Le département de la sécurité intérieure des États-Unis (DHS, ou « Department of Homeland Security ») fête son vingtième anniversaire et ce, dans un contexte où la menace terroriste qui avait précipité sa création a évolué. Mais l’agence peine, c’est le moins que l’on puisse dire, à faire la preuve de son efficacité et à s’adapter aux nouvelles menaces.  

C’était l’une des suites des attentats du 11 septembre 2001 : après avoir constaté les faiblesses des agences de renseignement américaines, et surtout leur manque de coordination et l’absence presque totale d’échanges entre la CIA et le FBI dans les années qui avaient précédé les attentats les plus meurtriers commis à ce jour, l’administration Bush décidait de mettre sur pied une « super agence » qui allait pallier toutes ces faiblesses.

A la tête de 22 agences différentes

La mission première du DHS, dirigé par l’ancien gouverneur de Pennsylvanie, Tom Ridge, qui prenait ses fonctions le 24 janvier 2003, était alors, tout naturellement, de coordonner la stratégie nationale globale de sécurisation du pays contre le terrorisme.

DHS emploie directement près de 350 000 personnes pour un budget annuel global estimé à 100 milliards de dollars

Vingt-deux agences différentes dépendant d’une demi-douzaine de ministères – du service des Douanes au « Secret service » (chargé de la protection du président, du vice-président et des chefs d’Etat étrangers en visite), en passant par l’Immigration,  la Sécurité des Transports, l’Inspection vétérinaire ou la Sécurité nucléaire – étaient immédiatement incorporées à la nouvelle administration qui devint, de ce fait, le troisième employeur public de Washington (après la Défense et les Anciens combattants) avec environ 250 000 fonctionnaires.

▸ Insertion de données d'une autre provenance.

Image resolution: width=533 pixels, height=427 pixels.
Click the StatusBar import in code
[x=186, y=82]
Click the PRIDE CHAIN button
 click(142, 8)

Il s’agit à ce jour du plus important remaniement de l’appareil sécuritaire depuis le « National Security Act » de 1947, qui avait, entre autres, créé la NSA et la CIA. Mais la CIA et Le FBI (avec lequel le DHS continue à entretenir une sourde rivalité) échappait à son contrôle.
Quinze ans plus tard, le DHS voyait encore ses prérogatives s’élargir lorsque Donald Trump promulguait, en novembre 2018, la loi sur la cybersécurité et la sécurité des infrastructures.

Une structure complexe

Si la création du DHS visait à simplifier les choses et à fluidifier la circulation de l’information entre les différents responsables de la sécurité, le moins que l’on puisse dire est que le but n’a pas vraiment été atteint.
S’il contrôle effectivement des agences importantes, la communauté du renseignement (les Etats-Unis ne comptent pas moins de 16 agences de renseignement, la plus connue étant la CIA) sont, depuis 2004, placées sous l’autorité du « Director of National Intelligence » (DNI) qui rend compte directement au président tandis que le FBI dépend à la fois du DNI et de l’Attorney General (ministre de la justice) tandis que le renseignement militaire et la NSA continuent à prendre leurs ordres au Pentagone.

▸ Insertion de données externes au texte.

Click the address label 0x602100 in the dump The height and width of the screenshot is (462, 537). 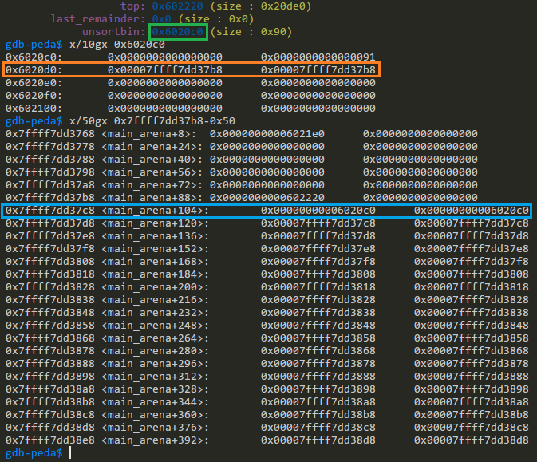pos(34,109)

Une complexité qui est à l’image de la puissance tentaculaire de l’appareil de sécurité américain : DHS, communauté du renseignement et Défense confondus, emploie directement près de 350 000 personnes pour un budget annuel global estimé à 100 milliards de dollars. Et encore, ces chiffres ne tiennent-ils pas compte des sous-traitants publics ou privés.

Plusieurs dizaines de milliards de dollars se seraient évaporés, depuis 2003, dans des projets qui n’ont jamais abouti

Il y a une dizaine d’années, le « Washington post » révélait que plus de 1 300 branches des services publics et près de 2 000 entreprises privées (le plus souvent créées par d’anciens fonctionnaires ayant pris leur retraite) concourraient au travail de collecte du renseignement et de lutte contre la menace terroriste, ce qui ferait monter le nombre de membres du personnel directement impliqués dans ces tâches et détenteurs d’habilitations de sécurité au plus haut niveau à plus de… 850 000. Des chiffres qui donnent le vertige.

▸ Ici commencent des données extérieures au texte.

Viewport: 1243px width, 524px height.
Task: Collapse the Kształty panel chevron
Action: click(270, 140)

Violations des droits civiques, bureaucratie, incompétence et gaspillage

Sa puissance n’a pas mis le DHS au-dessus des critiques. Loin de là. On peut même soupçonner que les administrations rivales n’hésitent jamais beaucoup à lui savonner la planche. Allez savoir pourquoi….

On a ainsi reproché au Département de sécurité intérieure d’être dirigé par une bureaucratie tatillonne, étouffante et paranoïaque mais aussi des gaspillages insensés. Plusieurs dizaines de milliards de dollars se seraient évaporés, depuis 2003, dans des projets qui n’ont jamais abouti ou se sont révélés totalement inefficaces, mais également dans des dépenses difficiles à expliquer au contribuable.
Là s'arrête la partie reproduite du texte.